HARRY GILARNO INDIVIDUALLY AND DOING BUSINESS AS GILARNO'S AUTO REPAIR INC. ALSO KNOWN AS GILARNO'S AUTO REPAIR, PLAINTIFF,
v.
THE BOROUGH OF FREEDOM, THE BOROUGH COUNCIL OF THE BORO OF FREEDOM, JOHN V. KAERCHER, VICTORIA H. GRECO, JAQUELINE GOLLETTI, DARL ALLM AN, DEBORAH DEDOM INICUS INDIVIDUALLY AND IN THEIR CAPACITY AS COUNCIL PERSONS AND DONALD ZAHN INDIVIDUALLY AND IN HIS CAPACITY AS M AYOR OF THE BOROUGH OF FREEDOM DEFENDANTS.



The opinion of the court was delivered by: McVerry, J.

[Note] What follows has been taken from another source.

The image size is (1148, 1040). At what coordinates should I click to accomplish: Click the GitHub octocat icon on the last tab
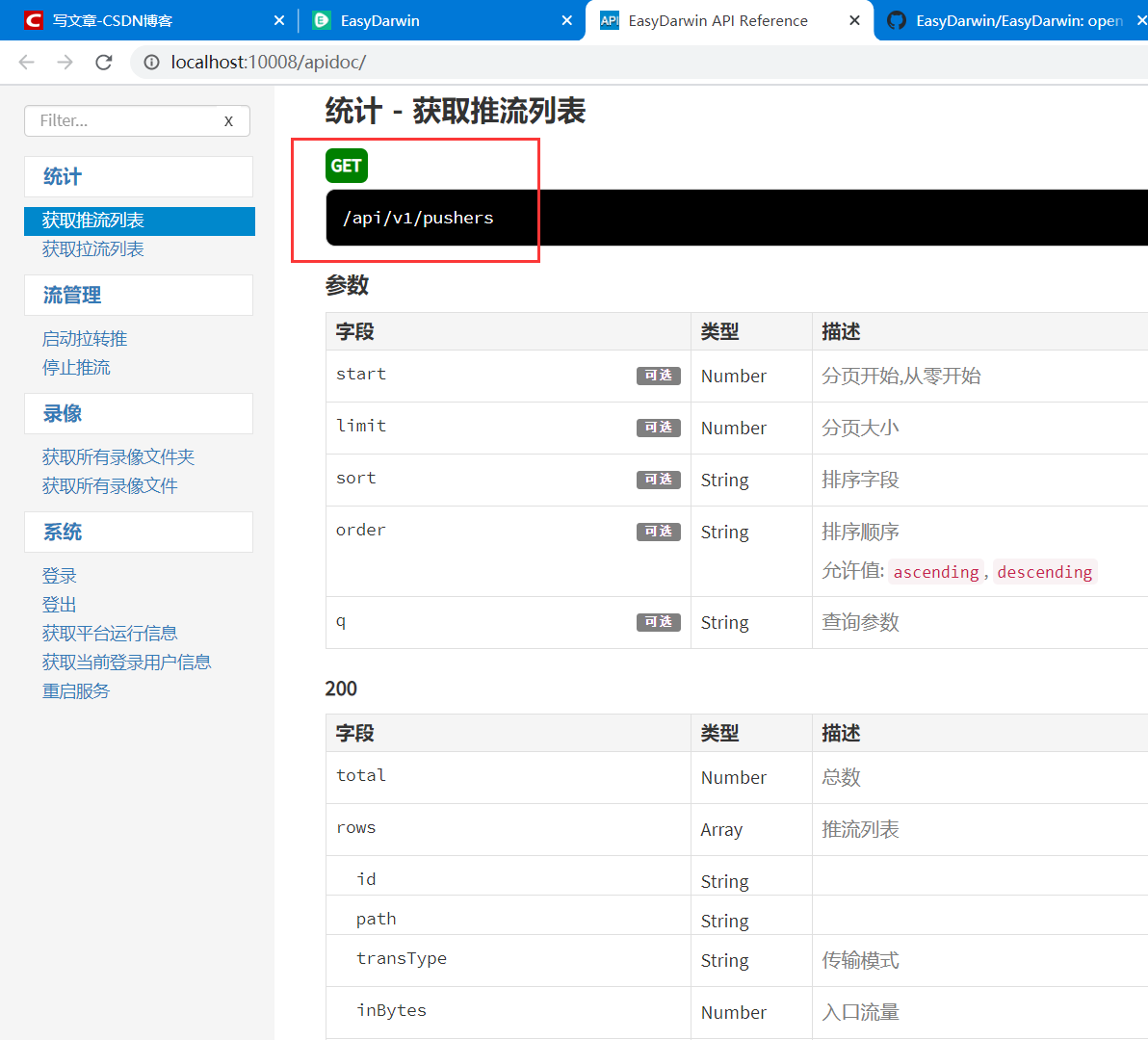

MEMORANDUM OPINION AND ORDER

Pending before the Court is the MOTION TO DISMISS (Document No. 4), with brief in support. Plaintiff filed a Response in Opposition to the Motion to Dismiss (Document No. 6). Defendants then filed a MOTION TO STRIKE PLAINTIFF'S RESPONSE IN OPPOSITION TO DEFENDANTS' MOTION TO DISMISS (Document No. 9). Subsequently, Plaintiff filed a First Amended Memorandum of Law Against All Defendants' Action to Dismiss (Document No. 10). Accordingly, the MOTION TO STRIKE PLAINTIFF'S RESPONSE IN OPPOSITION TO DEFENDANTS' MOTION TO DISMISS (Document No. 9) will be DENIED AS MOOT. Defendants have filed a Reply Brief (Document No. 12) and the Motion to Dismiss is now fully briefed and ripe for disposition.

Factual and Procedural Background

This case arises out of unsuccessful efforts by local officials to enforce an ordinance regarding "nuisance vehicles." Since 1993, Plaintiff Gilarno has owned and operated an auto repair and towing business-- the only such business in the Borough of Freedom, Pennsylvania (the "Borough"). The individual Defendants are various local elected officials of the Borough.

Gilarno had been the exclusive provider of towing services for the Borough from 1993-2007. The Complaint alleges that he was publicly critical of the Mayor and council members on numerous occasions, which led to a well-known personal animus between the parties. On August 28, 2007, the Borough solicitor sent Gilarno a Notice that he was in violation of Ordinance 197-3(B) (Permits for the Storage of Motor Vehicle Nuisances), because several motor vehicles were stored outside of his business building and Gilarno's property did not have an appropriate fence. The letter stated that if the conditions were not remedied within ten days, Gilarno would face fines of $300 per day/per violation. In 2008, the Borough stopped using Gilarno for repair and towing services.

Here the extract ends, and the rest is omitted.